Texte de l’homélie :
Chers frères et sœurs, avouons-le, le métier de berger ne nous évoque plus grand chose aujourd’hui. Les moutons que nous sont autour d’entreprises pour tondre leur gazon dans l’esprit de l’éco-pâturage : ils sont en autonomie complète, dans un enclos, et n’ont pas de berger.
C’est dans la montagne que nous trouvons les vrais bergers. Nous pouvons alors observer leur rôle . ils veillent à ce que les brebis trouvent les bons pâturages qui leur permettront de vivre, avec une nourriture le moins toxique possible.
Il y a quelques années, j’avais été marqué par cette histoire d’un troupeau de vaches qui s’étaient échappé et avaient brouté la luzerne ou le trèfle, et il avait fallu leur transpercer l’estomac au bon endroit pour les soigner. Ces vaches auraient eu besoin d’un bouvier, car le bétail se jette aveuglément sur ce qui doit pouvoir rassasier sa faim. Le berger et le bouvier sont donc l’intermédiaire entre l’herbe et la bête.
Cela peut être fort riche d’enseignement pour nous. Nous avons bien souvent un rapport consumériste avec le monde, parfois même compulsif : il suffit d’un numéro de carte bancaire et d’un clic pour que notre rêve devienne réalité… Il ne s’agit pas forcément de produits nocifs, mais lorsque le monde devient le pur produit de notre désir, quand il perd son altérité, quand il ne nous résiste plus, alors, il devient un poison.

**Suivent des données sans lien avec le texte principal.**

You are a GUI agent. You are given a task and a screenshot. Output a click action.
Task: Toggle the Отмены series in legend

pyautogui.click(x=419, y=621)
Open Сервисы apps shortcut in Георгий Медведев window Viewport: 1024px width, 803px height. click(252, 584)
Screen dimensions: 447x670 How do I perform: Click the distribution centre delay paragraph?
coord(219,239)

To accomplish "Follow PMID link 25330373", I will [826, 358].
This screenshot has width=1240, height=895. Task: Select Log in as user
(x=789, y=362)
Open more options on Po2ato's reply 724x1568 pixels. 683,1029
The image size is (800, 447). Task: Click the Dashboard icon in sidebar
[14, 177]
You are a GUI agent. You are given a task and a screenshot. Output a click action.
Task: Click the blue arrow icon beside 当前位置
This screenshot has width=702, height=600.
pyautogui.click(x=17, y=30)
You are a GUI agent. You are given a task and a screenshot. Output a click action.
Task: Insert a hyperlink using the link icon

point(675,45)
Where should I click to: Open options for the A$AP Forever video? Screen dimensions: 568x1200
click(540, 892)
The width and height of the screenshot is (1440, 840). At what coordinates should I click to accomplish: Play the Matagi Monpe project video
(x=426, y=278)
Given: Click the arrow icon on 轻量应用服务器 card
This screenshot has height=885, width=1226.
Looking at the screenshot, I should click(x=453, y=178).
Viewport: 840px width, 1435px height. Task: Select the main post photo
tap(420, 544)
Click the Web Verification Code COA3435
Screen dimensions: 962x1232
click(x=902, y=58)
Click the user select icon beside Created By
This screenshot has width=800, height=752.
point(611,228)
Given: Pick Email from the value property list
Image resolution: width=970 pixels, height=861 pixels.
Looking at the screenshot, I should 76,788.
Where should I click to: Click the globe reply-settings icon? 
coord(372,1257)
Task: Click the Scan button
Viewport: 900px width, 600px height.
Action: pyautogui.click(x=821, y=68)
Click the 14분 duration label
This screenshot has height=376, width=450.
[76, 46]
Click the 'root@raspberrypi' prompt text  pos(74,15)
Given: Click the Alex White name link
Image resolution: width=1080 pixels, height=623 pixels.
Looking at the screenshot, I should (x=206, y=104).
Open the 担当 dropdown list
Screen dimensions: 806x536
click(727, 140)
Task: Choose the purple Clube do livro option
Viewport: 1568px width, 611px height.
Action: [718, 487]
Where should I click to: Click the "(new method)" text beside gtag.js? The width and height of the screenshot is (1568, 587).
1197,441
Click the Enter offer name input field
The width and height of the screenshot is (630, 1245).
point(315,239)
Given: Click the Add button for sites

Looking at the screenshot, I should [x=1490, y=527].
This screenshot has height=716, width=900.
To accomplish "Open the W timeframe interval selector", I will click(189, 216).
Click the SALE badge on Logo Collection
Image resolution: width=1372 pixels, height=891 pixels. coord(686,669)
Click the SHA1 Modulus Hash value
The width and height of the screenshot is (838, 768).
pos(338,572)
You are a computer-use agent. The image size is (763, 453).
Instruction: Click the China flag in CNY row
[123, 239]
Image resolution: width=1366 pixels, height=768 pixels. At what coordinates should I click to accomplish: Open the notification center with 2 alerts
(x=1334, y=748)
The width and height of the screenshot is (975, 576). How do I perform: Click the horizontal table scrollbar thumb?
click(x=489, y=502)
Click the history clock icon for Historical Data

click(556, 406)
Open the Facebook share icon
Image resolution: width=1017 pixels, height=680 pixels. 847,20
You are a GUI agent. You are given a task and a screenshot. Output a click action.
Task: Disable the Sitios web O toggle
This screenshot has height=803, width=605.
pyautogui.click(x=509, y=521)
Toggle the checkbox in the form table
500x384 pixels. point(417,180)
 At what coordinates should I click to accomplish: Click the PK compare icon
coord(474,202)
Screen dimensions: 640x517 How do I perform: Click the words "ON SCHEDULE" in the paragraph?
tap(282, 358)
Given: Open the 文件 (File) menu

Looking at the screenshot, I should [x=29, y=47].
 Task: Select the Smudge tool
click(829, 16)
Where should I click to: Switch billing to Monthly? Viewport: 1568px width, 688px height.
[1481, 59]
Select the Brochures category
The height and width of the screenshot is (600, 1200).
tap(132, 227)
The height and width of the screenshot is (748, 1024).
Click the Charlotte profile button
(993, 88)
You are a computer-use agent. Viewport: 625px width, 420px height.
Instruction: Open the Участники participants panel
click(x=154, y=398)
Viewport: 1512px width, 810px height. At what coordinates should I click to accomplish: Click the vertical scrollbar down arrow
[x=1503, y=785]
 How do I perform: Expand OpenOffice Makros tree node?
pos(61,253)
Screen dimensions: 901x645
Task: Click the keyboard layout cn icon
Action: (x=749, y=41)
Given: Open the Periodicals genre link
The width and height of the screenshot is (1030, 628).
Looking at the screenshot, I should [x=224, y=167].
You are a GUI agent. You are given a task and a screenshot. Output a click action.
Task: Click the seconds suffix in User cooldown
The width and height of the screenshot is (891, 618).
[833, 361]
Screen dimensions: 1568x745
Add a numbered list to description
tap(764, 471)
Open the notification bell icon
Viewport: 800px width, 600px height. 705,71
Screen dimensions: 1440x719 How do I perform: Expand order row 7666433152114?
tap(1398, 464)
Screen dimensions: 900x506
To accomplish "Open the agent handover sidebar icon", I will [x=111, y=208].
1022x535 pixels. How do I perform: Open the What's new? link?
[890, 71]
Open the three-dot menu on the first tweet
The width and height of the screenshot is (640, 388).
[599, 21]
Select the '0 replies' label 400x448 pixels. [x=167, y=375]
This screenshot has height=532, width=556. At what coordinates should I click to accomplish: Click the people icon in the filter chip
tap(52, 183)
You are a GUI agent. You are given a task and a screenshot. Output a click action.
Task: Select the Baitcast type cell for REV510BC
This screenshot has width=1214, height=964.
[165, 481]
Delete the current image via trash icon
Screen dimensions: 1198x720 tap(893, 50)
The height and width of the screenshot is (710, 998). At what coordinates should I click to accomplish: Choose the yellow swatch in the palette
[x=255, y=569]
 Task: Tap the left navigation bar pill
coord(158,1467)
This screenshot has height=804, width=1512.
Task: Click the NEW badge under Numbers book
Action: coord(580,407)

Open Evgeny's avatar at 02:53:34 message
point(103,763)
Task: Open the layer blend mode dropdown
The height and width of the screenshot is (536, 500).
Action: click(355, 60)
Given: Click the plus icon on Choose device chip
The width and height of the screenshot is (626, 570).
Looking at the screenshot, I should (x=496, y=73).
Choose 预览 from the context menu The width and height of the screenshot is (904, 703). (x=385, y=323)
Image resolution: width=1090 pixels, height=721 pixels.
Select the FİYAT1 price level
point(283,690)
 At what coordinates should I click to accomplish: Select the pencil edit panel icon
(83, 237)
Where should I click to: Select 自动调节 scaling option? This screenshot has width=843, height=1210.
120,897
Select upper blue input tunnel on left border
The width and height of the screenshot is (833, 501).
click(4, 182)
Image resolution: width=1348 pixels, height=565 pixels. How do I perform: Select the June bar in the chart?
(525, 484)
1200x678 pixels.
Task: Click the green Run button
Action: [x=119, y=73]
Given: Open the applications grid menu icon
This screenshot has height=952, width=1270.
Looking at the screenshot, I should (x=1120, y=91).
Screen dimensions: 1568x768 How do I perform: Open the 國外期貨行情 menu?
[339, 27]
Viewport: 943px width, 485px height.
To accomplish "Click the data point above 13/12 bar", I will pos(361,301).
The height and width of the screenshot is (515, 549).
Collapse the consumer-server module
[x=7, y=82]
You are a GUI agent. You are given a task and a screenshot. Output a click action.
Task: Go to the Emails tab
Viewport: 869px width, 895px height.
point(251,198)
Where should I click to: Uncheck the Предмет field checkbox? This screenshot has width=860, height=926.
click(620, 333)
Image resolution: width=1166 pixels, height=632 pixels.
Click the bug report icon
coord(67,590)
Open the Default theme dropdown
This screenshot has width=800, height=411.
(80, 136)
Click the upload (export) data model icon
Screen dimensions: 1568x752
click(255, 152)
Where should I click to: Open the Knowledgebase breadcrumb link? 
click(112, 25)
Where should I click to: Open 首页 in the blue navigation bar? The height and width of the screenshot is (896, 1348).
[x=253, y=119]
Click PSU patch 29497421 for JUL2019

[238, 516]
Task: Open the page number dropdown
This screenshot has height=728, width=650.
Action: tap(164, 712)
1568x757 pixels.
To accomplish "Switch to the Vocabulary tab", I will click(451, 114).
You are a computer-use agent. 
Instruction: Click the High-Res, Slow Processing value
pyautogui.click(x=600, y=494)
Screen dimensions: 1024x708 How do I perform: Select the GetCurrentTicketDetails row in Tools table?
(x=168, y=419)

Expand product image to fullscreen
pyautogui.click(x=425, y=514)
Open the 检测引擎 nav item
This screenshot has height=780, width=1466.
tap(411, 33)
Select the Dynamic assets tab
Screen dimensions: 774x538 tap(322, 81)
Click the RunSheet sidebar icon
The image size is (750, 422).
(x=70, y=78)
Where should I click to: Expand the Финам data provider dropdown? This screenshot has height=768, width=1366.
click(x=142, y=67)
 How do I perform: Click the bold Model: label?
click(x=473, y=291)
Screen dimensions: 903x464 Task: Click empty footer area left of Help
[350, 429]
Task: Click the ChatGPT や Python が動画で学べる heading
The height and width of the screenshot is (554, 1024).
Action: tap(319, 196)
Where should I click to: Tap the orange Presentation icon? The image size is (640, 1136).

Voilà toute la place du berger : être là entre nous et le monde. Mais comment va t-il faire pour nous faire échapper à cette malédiction d’être complètement identifiés au monde qui nous entoure, Il le fait par Sa voix. Le monde touche nos sens, mais la voix du berger rejoint notre cœur. Elle m’arrache à mon instinct.
Dans la Bible, quand Dieu veut faire échapper Son peuple à la dureté de cœur, Il lui demande d’entendre Sa voix, comme le dit le psaume :
« N’endurcissez pas votre cœur, mais écoutez la voix du Seigneur… »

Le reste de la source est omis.